=== TEXT ===
---+---

# Check your NRA status!



## Bronco (Aug 12, 2002)

I recently "re-upped" my NRA membership after letting it lax for a few years. While visiting with the person at the NRA, they played a message from "Lampier??", who stated there is a new 2nd amendment bill coming in the near future that would have a tremendous impact on the influence the NRA has in Washington. In addition, as Zogman mentioned in a previous post- the "anti's" are going to get wound up over this sniper deal.
So even though ND issues are very important-let's make a point to keep an eye on what develops out East in the near future! Who knows, maybe for once me and Zogman will agree on something :wink: So if you were like me and let your NRA expire-please rethink renewing your membership!


----------



## Old Hunter (Mar 8, 2002)

Bronco About 10 years ago I let mine lapse because of some petty differences. Then about 5 years ago I realized it was the only chance for continuing gun ownership. I am proud to be someone who supports our hunting heritage. I'm glad your back. Good luck.


----------



## Qwack (May 25, 2002)

Better yet, if you are pretty sure that you will never turn into a left wing anti-gun nut, move up to the Life Membership. Last I checked, it was only $500 and they would let you pay it off over 5 years. Plus, they give you a pretty cool sticker. :wink:


----------



## zogman (Mar 20, 2002)

---+---

=== INFORMATION GIVEN ===
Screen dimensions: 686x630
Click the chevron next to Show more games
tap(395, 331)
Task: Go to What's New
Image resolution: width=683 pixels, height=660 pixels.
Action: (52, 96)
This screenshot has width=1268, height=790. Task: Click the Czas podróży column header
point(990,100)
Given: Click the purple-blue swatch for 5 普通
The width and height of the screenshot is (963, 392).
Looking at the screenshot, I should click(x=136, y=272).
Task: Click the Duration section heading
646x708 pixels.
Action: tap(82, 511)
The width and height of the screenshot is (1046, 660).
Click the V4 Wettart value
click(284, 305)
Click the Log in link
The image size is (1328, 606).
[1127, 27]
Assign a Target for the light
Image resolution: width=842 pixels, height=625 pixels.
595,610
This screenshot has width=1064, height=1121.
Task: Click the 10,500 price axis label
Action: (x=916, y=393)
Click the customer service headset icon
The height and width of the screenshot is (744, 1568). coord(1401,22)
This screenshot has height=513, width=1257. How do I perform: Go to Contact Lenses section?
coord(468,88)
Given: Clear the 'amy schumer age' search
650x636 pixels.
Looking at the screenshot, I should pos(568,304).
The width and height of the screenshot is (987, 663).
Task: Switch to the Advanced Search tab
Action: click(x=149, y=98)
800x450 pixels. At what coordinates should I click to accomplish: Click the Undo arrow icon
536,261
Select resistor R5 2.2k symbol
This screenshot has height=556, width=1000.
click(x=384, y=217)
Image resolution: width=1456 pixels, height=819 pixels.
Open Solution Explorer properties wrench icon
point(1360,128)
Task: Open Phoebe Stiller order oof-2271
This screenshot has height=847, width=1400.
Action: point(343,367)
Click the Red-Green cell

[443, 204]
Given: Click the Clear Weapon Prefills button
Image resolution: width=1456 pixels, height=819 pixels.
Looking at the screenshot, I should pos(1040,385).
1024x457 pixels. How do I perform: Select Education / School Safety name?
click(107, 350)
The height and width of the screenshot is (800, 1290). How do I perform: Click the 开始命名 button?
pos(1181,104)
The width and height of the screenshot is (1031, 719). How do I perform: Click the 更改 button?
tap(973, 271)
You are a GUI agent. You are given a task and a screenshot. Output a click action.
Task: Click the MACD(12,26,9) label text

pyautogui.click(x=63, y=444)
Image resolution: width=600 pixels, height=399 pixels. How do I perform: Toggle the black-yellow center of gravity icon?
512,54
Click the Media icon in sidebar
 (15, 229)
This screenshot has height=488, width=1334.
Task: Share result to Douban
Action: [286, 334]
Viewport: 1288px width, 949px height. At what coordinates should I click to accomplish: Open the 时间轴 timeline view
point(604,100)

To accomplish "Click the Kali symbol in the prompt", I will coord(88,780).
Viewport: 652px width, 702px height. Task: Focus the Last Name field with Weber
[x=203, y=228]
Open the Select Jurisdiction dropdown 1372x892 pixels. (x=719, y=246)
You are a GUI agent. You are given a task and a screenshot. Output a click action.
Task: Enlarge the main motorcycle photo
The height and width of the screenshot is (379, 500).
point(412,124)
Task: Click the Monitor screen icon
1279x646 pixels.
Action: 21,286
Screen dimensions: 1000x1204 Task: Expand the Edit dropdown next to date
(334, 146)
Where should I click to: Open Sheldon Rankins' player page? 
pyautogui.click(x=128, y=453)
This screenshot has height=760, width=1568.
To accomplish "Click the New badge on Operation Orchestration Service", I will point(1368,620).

---+---

=== WRITTEN TASKS ===
1: Answer these questions from the NRA thread:
(a) About how many years ago did Old Hunter let the membership lapse?
(b) What price does Qwack give for the Life Membership, and over how many years can it be paid off?
(c) According to Bronco, what are the "anti's" going to get wound up over?
2: Please carry on the NRA thread from its last line by writing zogman's post.
The items play no part in this work.

=== FINAL ANSWERS ===
1:
(a) About 10 years ago.
(b) $500, which can be paid off over 5 years.
(c) The sniper deal.

2:
All you have to do is switch on any news program. This sniper :sniper: business is going to drive the largest attack on our second ammendent rights that we have ever seen. What bothers me most and makes me sad  is personel friends and some of the moderators of this site continue to have their heads in the sand. To me "united we stand or divded we fall". And right now the NRA offers to unite us and give us our biggest last stand. Hey Fetch and Ken W are you members yet????? It to me is the highest form of hypocrisy for person promoting a hunting site to not be a member of the NRA. I don't think hunting ducks with sling shots will be too much fun. Of couse then the libs will want rubber bands outlawed. Hey Bronco I agree with more of what you say than you think!


----------



## Robert A. Langager (Feb 22, 2002)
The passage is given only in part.